Last year, the Financial Supervisory Commission of Taiwan announced the establishment of three pure internet banking licenses. After more than a year of preparations, these banks are ready to open before the end of 2021. Now is a good time to clarify what the advantages of pure internet banking and physical banks are, as well as the differences between them.
In accordance with the Taiwanese law, purely internet-based banks are not allowed to establish physical branches, nor can they merge with physical banks in the future. This will turn the traditional banking business on its head, encouraging all financial processes to be conducted online, even processing loans. Pure internet banking will also encourage flexible ways of accessing services, from more common devices such as smartphones and computers, to new channels such as supermarkets, e-commerce platforms, and telecommunication companies.
Working hours will no longer end in the early afternoon, as certain processes will not be restricted to any designated branches or parent banks. Pure internet banking will enable financial services to be provided around the clock, accessible at any time as long as there is internet connection.
Internet banking is only limited by some potential technical and data security issues. For withdrawals and transfers, the maximum transaction amount is the same as it is for digital banks. In theory, digital banks can provide more business discounts because they reduce the costs of setting up physical branches. These discounts include free transfers, no inter-bank handling fees, and higher interest rates for deposits.
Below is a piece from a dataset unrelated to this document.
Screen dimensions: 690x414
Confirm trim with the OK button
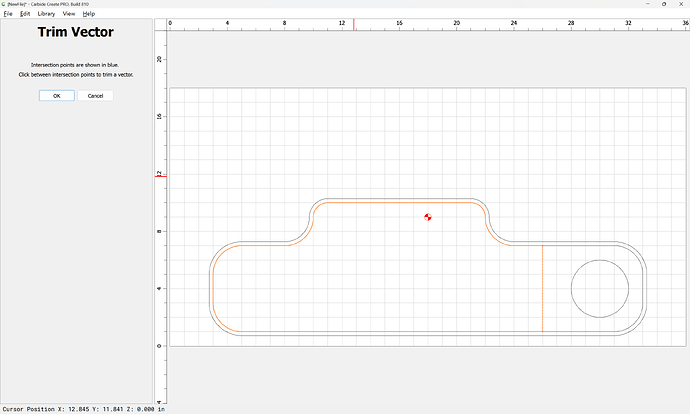pyautogui.click(x=57, y=95)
Below is a comparison of different types of banks:
The emergence of pure internet banking reflects a larger integration of financial date. Take “Ant Financial”, which was set to be in Shanghai and Hong Kong, as an example. The convenient “borrowing” function provided by Ant Financial has allowed lending to app groups which many credit card operators are unable to reach. As for ubiquitous electronic payments, Ant Financial has significantly threatened market shares of credit cards and small loans, generating huge cash and data flows and bringing unlimited possibilities to the market.
IT companies considering entering the internet banking market should be preparing to further integrate financial data into their own ecosystems. For example, Apple will want to integrate the popular iTunes Store, Amazon its shopping platform… etc. More the most effective performance, huge amounts of data must be collected on these platforms.
Pure internet banking, which involves personal finances, is only a starting point for the rising fintech trend. Investment banking giant JP Morgan has issued its own cryptocurrency, JPM Coin, which can be used to conduct global businesses on a pure internet banking platform. In time, real-time transactions, such as corporate cross-border wire transfers, real-time settlements of issued securities, and more, will greatly increase processing speed and reduce costs. Pure internet banking is also available in the B2B market, where there is significant room for growth.
Pure internet banking is a brand-new service for Taiwan, but by referencing emerging cases in other countries, pure internet banking can integrate financial services, other large amounts of data in the ecosystem, and create sparks full of imagination.